Life-saving abortions don’t exist. pic.twitter.com/aR9t4KXlmo
— Students for Life of America (@StudentsforLife) June 28, 2023
Kristan Hawkins, who is paid a six-figure salary to lead pro-life Students for Life and wants to ban birth control, falsely claimed in a Twitter video “there is no such thing as a life-saving abortion,” an anti-abortion talking point that has been debunked by medical experts.
Stacey Beck, MD and Assistant Professor at the Department of Obstetrics, Gynecology, and Reproductive Sciences, Maternal Fetal Medicine at the University of Pittsburgh Physicians, told Reuters when an abortion may be needed to save a woman’s life:
One of the most common reasons I help women to terminate their pregnancy is because their water is broke [early in pregnancy] and they have an infection.
[If there’s a clear sign of infection, the condition can be life threatening] because there is an extremely high risk that the infection inside of the uterus spreads very quickly into her bloodstream and she becomes septic.

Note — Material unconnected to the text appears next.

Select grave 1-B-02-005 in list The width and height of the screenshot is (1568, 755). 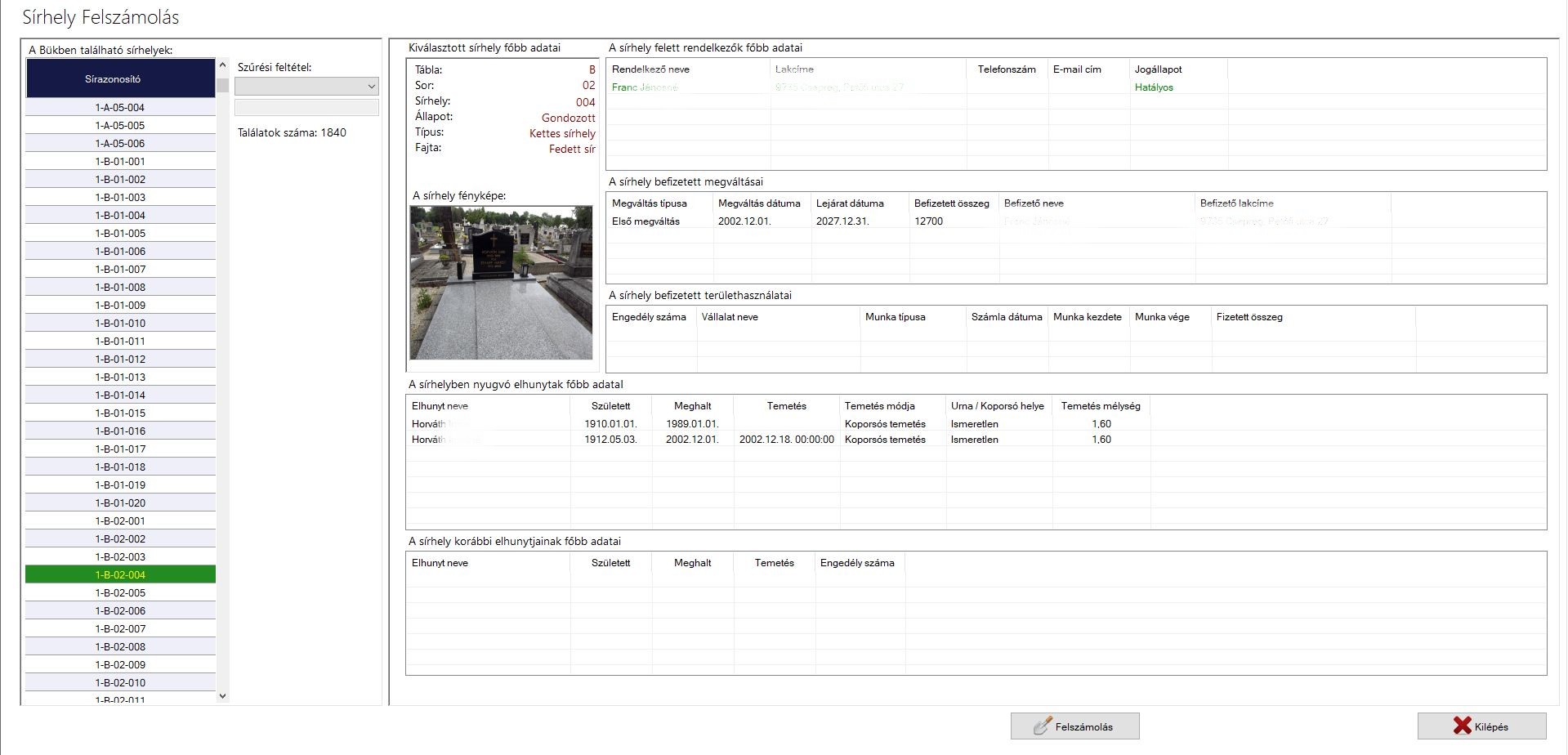pos(120,592)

If she continues the pregnancy it comes at a very high risk of death.
[If a woman is bleeding so heavily that she can go into hemorrhagic shock] then we would also recommend a very urgent termination of pregnancy or abortion as a life saving measure for the mom, in order to prevent her bleeding to death.
The American College of Obstetricians and Gynecologists notes when an abortion is necessary to save a woman’s life:
Pregnancy complications, including placental abruption, bleeding from placenta previa, preeclampsia or eclampsia, and cardiac or renal conditions, may be so severe that abortion is the only measure to preserve a woman’s health or save her life.

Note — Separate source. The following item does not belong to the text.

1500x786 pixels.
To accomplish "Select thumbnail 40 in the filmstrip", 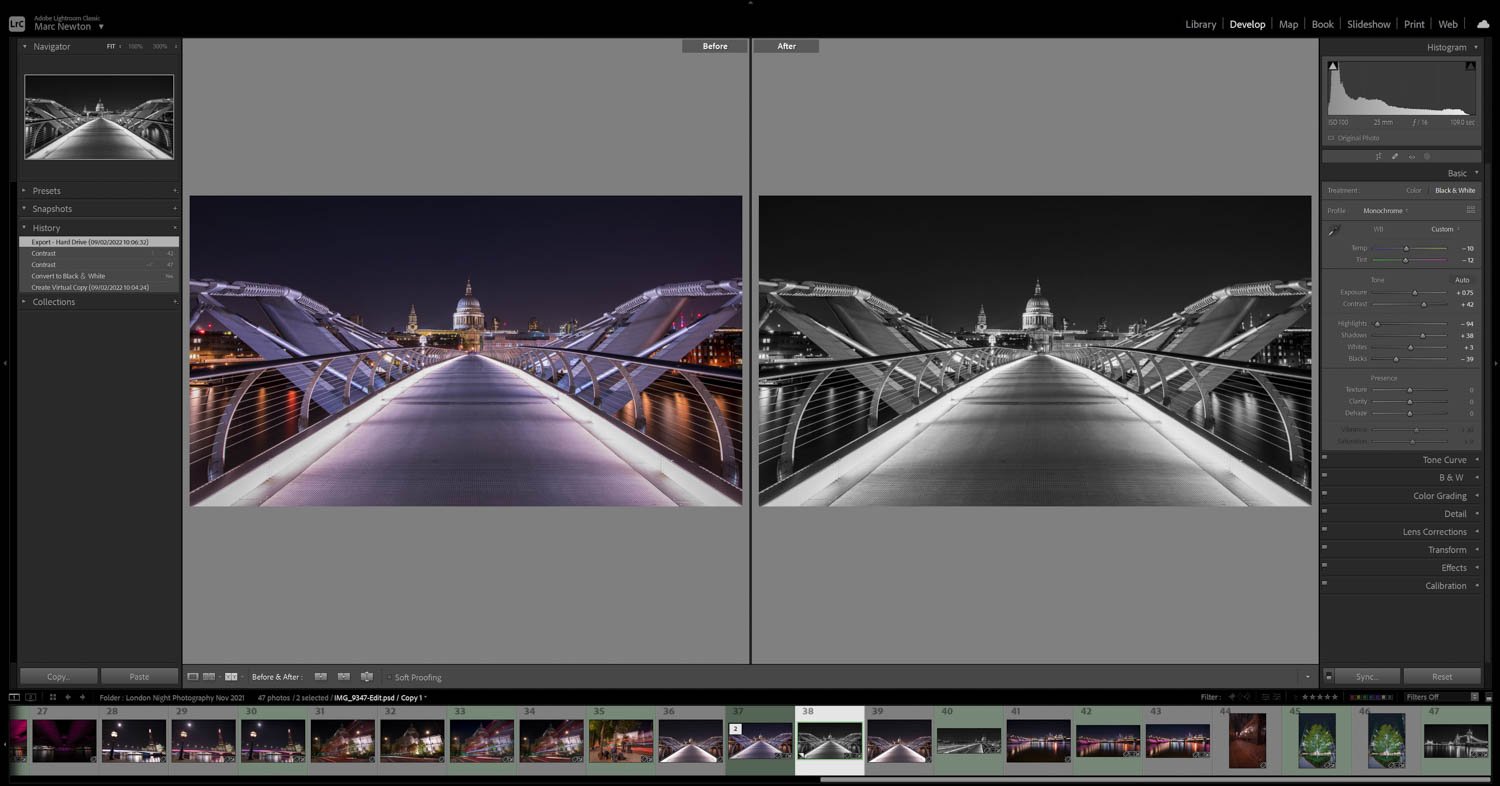I will (x=968, y=740).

Dr. Barbara Ley, vice president of health policy at the American College of Obstetricians and Gynecologists, explained to CNN the situations in which an abortion is needed to save a woman’s life:
They might include premature rupture of membranes (where the fluid surrounding the fetus is lost before labor), uterine infection, preeclampsia, placental abruption and placenta accreta. Women under these circumstances may have extensive blood loss or septic shock that can be fatal.